Last and Lost
Last and Lost (detail), 2020, fluid acrylic and embroidery on canvas, 204 X 120 cm.
As the title implies, Last and Lost (2020) responds to the phenomenon of annihilation over deep time. The work is a reference to an episode in history during which the biosphere underwent calamitous changes, bringing about the loss of life on a mass scale. According to Kerman’s prehistoric record, the extinction event did not eventuate with more adaptable successors to the perished species, rather, the entire loss of water resulted in an apocalyptic upheaval, ushering in a new and bleak history for the region.
The forms depicted in this artwork are symbolic of the diverse species that once inhabited the Kerman region before widespread annihilation. I refer to them as ‘Last’ or ‘ultimate’ to reflect the dead-end evolution in the region’s biosphere that resulted in the entire loss of marine life, and a cataclysmic reduction in eco-diversity (though I am not suggesting that the region is devoid of life of any sort). Clearly, the shift in climate and environment took place over deep time, nevertheless the ramifications have turned out to be irreversible and perpetual. In this work, I imagine how the last lives in the region may have looked and moved, prior to the silence and desolation that now pervades Kerman; since nearly all of the marine species were the last of their type in terms of an evolutionary continuum, I have created compound creatures consisting of hybrid attributes. I employed embroidery for the body of creatures, a reference to Kerman’s textile legacy and the medium through which the local population attributed value to nature.
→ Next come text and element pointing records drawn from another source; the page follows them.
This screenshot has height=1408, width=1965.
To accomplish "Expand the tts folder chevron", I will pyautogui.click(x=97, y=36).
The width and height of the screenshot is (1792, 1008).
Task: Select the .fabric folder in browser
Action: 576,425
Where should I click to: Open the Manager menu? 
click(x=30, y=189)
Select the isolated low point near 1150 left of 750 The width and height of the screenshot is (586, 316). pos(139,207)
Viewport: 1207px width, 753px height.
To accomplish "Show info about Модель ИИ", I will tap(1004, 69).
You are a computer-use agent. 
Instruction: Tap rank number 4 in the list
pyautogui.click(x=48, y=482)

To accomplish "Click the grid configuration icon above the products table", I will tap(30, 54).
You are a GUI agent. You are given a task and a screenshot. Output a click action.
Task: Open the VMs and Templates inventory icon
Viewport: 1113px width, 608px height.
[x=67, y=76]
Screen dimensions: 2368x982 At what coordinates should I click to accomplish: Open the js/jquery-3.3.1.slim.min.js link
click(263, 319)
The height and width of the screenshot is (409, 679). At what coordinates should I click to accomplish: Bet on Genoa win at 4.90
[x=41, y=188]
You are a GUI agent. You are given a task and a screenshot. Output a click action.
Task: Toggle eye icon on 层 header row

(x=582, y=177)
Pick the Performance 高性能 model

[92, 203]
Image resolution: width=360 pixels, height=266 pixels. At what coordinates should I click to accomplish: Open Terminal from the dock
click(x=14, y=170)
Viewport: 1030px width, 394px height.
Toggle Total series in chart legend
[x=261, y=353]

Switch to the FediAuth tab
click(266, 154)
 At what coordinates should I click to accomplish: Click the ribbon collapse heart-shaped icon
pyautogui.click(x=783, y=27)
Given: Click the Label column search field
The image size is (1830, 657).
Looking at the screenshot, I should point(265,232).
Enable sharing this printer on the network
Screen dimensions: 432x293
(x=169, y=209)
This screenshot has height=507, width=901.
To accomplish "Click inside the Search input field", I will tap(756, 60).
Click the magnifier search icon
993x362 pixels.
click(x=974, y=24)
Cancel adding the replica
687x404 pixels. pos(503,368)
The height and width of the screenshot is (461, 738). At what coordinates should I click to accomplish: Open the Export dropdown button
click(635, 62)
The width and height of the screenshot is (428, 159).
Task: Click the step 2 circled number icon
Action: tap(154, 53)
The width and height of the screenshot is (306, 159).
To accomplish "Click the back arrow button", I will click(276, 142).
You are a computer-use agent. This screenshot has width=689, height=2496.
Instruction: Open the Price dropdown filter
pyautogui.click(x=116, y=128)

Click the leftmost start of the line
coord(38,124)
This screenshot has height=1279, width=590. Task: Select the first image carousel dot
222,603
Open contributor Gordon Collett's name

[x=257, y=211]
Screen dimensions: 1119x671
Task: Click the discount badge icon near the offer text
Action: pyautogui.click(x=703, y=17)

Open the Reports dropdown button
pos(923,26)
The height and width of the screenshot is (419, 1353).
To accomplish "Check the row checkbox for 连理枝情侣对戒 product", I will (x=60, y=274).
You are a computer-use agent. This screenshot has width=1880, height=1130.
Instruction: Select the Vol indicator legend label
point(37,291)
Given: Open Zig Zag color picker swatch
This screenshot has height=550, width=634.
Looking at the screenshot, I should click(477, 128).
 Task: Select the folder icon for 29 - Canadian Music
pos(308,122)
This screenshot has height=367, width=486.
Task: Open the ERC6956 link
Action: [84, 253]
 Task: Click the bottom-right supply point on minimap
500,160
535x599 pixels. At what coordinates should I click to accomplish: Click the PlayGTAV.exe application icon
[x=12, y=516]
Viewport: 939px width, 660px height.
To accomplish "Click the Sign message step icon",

The work Last and Lost grew from an appreciation of life and eco-diversity; it is a tribute to the spectrum of creatures that formerly dominated Kerman and made it their habitat. Floating in a non-fluid environment, the creature’s incongruous surrounds show their separation from the reality of the world and connects them to a pictorial imagery. Reflecting the atmospheric transition in Kerman over deep time, the background is depicted as closer to the texture of rocks than flowing liquid, alluding to the process of environmental demise and fossilization.